The hub was launched in 2012 as “a global dining experience, a place where you feel invited to come, stay and bring your friends to experience Auckland at an international level”.
More than 25 hospitality outlets trade from there, including the Silky Otter cinema which opened late last year.
All up, rent of $5.1 million is paid annually, according to Colliers.
Ponsonby Central’s site is 4390sq m on three street frontages. Building floor areas are 6727sq m, the agents said.
A penthouse is included in the sale. Davies said it was built for him and his partner who initially thought they would spend time there. But he runs an animal rescue centre in the country and realised lately he did not use the penthouse that much.
So that penthouse has been rented out and is also for sale, he said.
The hub also has 83 underground car parks “and I give you the first 20 minutes for free. Not many people do that now, do they?” Davies said.
Auckland Council valued 4 Brown St for rating at $70m two years ago.
Davies said that was the main address for rating purposes. He didn’t want to comment on the $70m valuation although indicated it was much lower than the commercial valuation of the properties.
The council values the 4390sq m site at that address at $32m and buildings with a floor area of 5461sq m at $38m. Rates are $375,000/year.

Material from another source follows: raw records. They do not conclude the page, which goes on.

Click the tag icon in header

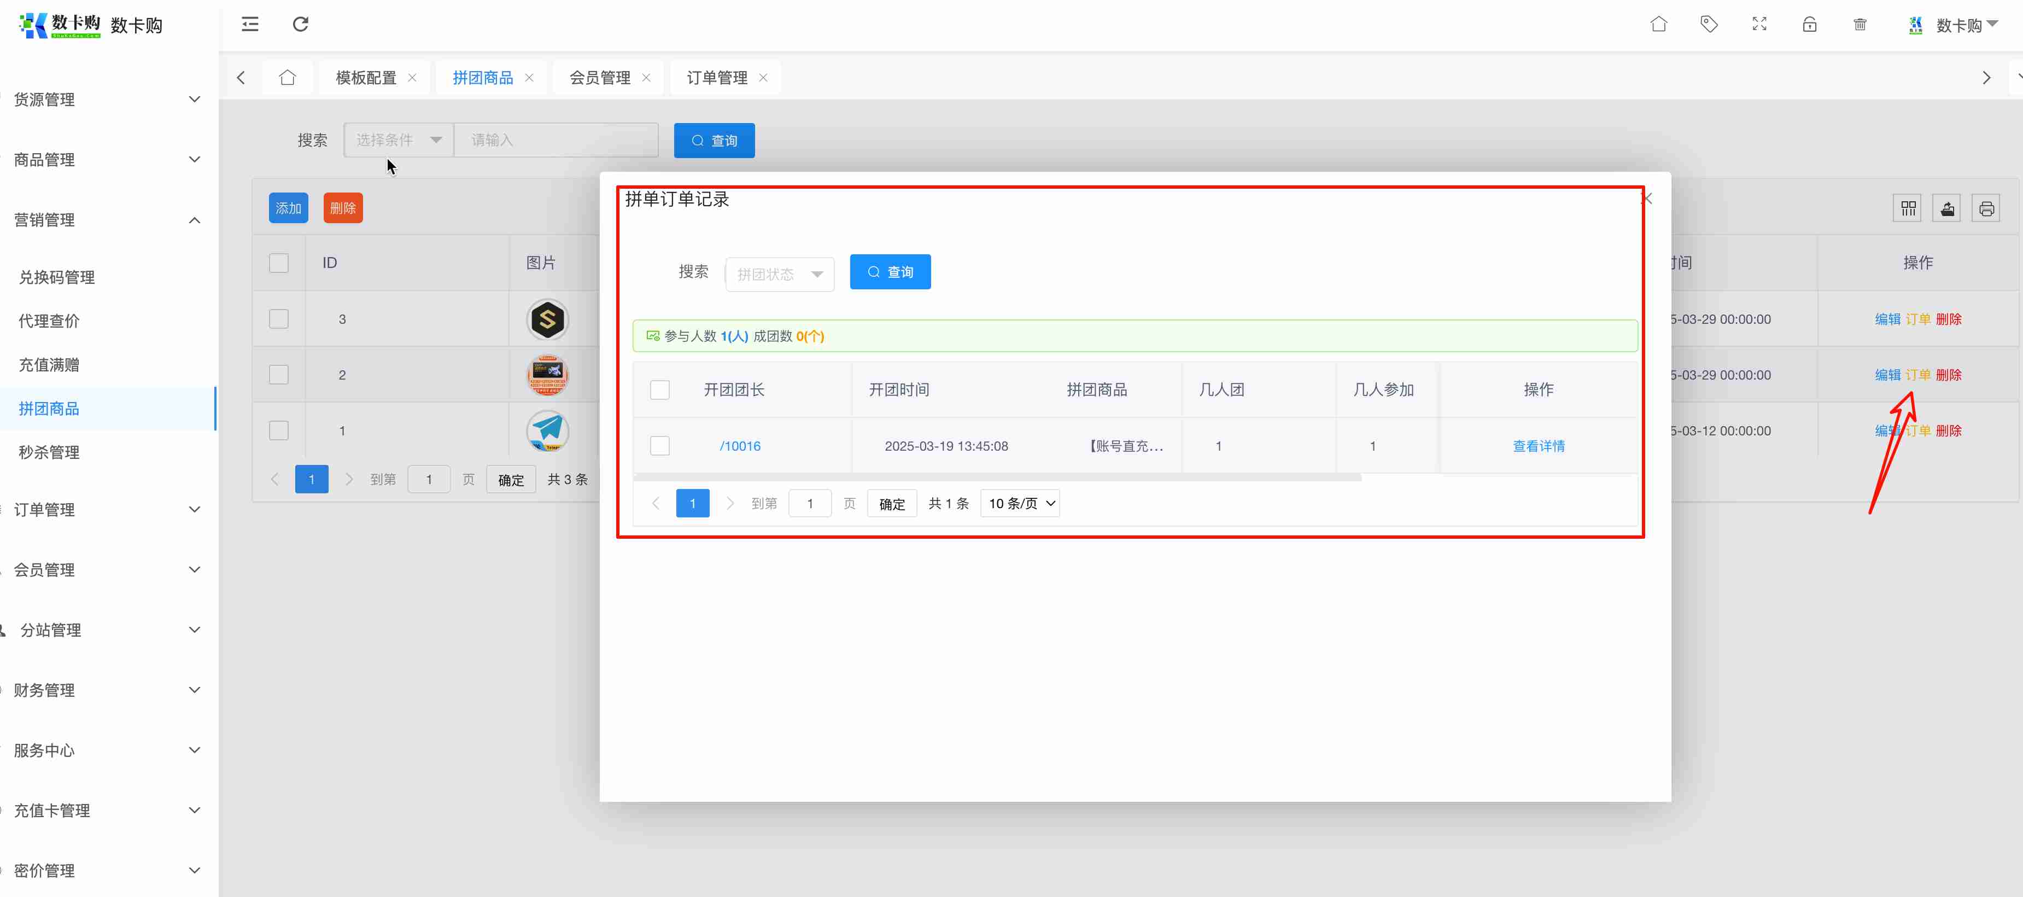1708,24
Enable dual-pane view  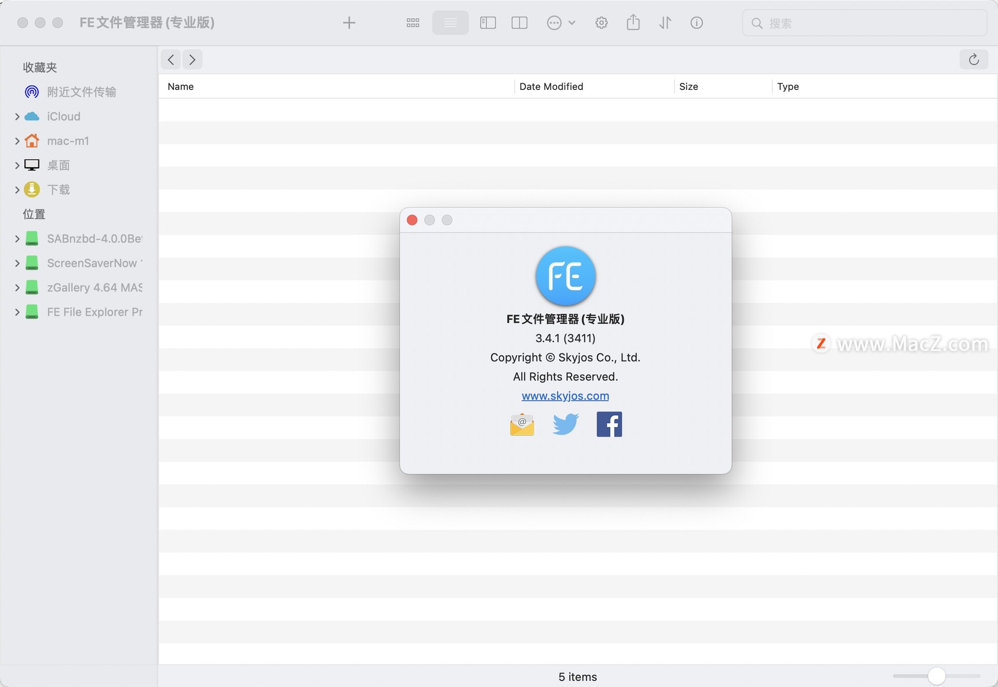pos(519,23)
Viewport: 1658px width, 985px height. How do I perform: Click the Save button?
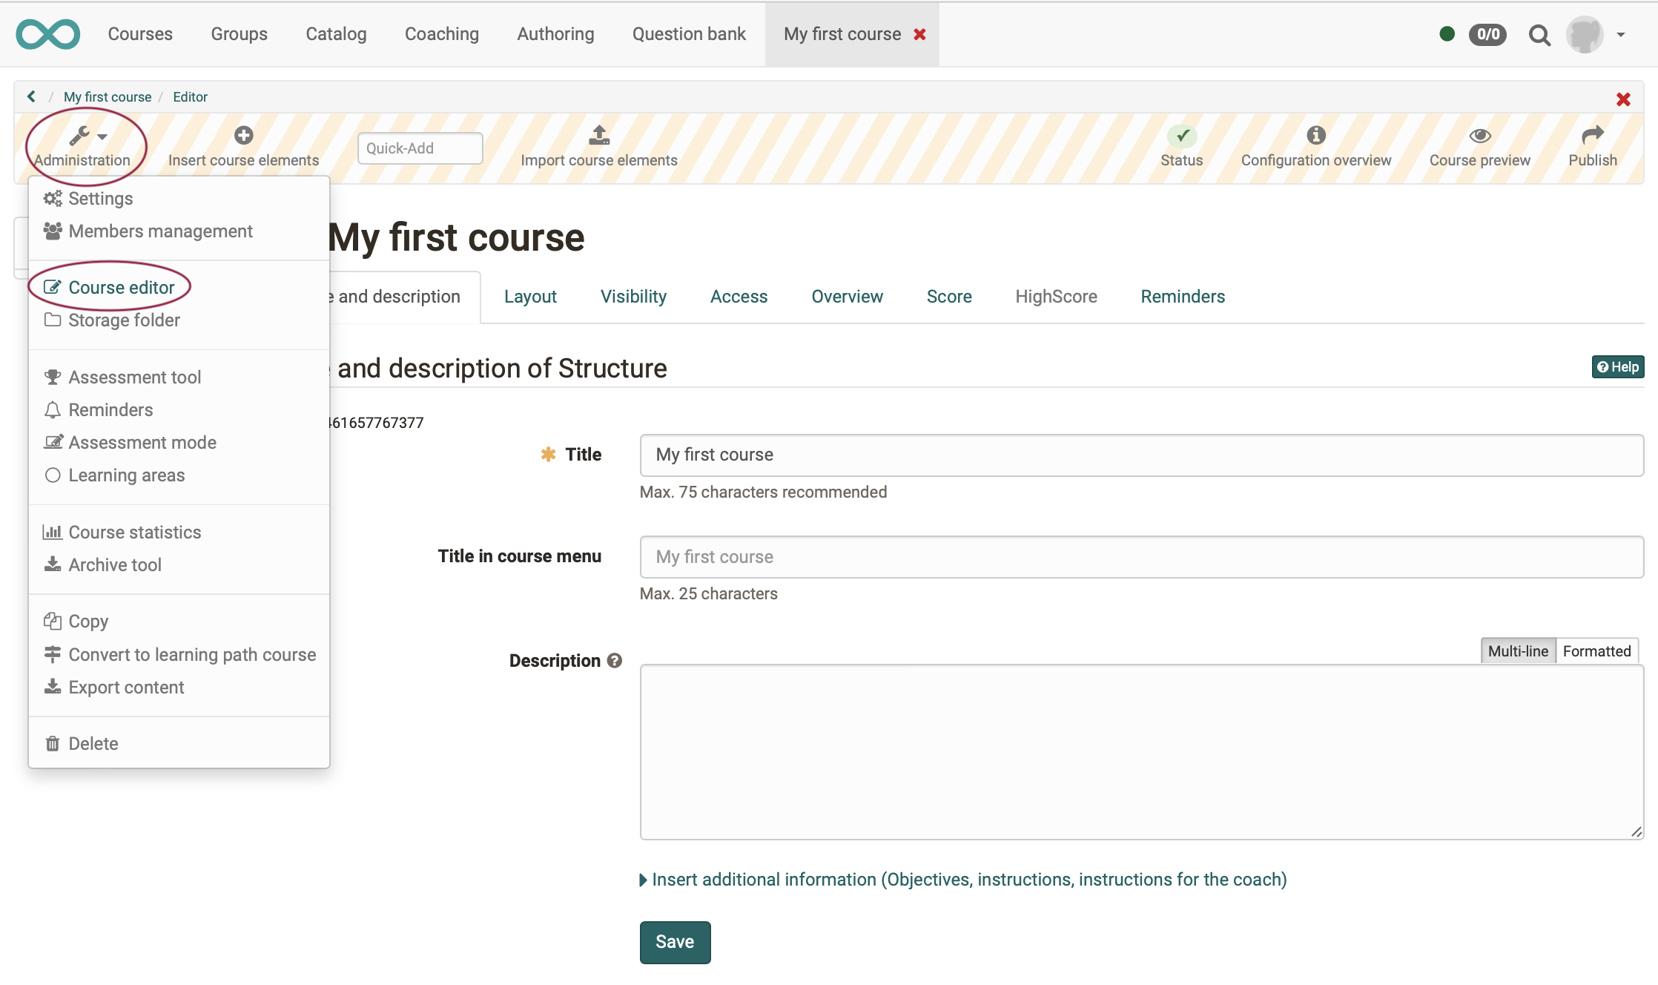click(674, 941)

But Ponsonby Central’s website gives its address as 136 Ponsonby Rd. No council valuation records are available for that address.
Davies has offices on level one of 6 Brown St.
The hub is on the corner of Richmond Rd and Ponsonby Rd. Its main entrance is on Ponsonby Rd, but customers and diners also get in off a laneway between Richmond Rd and Brown St.
Davies said the two new projects he planned were also both in Ponsonby but lease provisions meant he could not begin work for some time. the projects were retail and commercial developments.
Colliers wants offers for Ponsonby Central by June 8.
Not all at Ponsonby Central has done well. In April, the Herald reported how one restaurant was shutting, leaving creditors including Davis owed around $78,000.
Patel & Co’s Pritesh Patel is the liquidator of AJDA, trading as Miss Istanbul Corner.
The Turkish restaurant had been trading from the food and retail premises and that dine-in and takeaway restaurant got more than $69,000 from the Government in Covid wage subsidies but even that couldn’t keep it afloat more latterly.
But Patel said rising food costs, staff shortages, limited car parking, rising labour costs, more competition and Cyclone Gabrielle were some of the reasons for its failure.
Davies said in April that the restaurant had traded from its site for about five years and owed only a few thousand dollars in back rent. Another restaurant business wanted to lease that space and he was confident about renting it
“This is only the second liquidation in Ponsonby Central since it was opened in 2012. It’s trading really well,” Davies said at that time.
The precinct was “packed” lately and had been short-listed for a national architecture award as well, he said.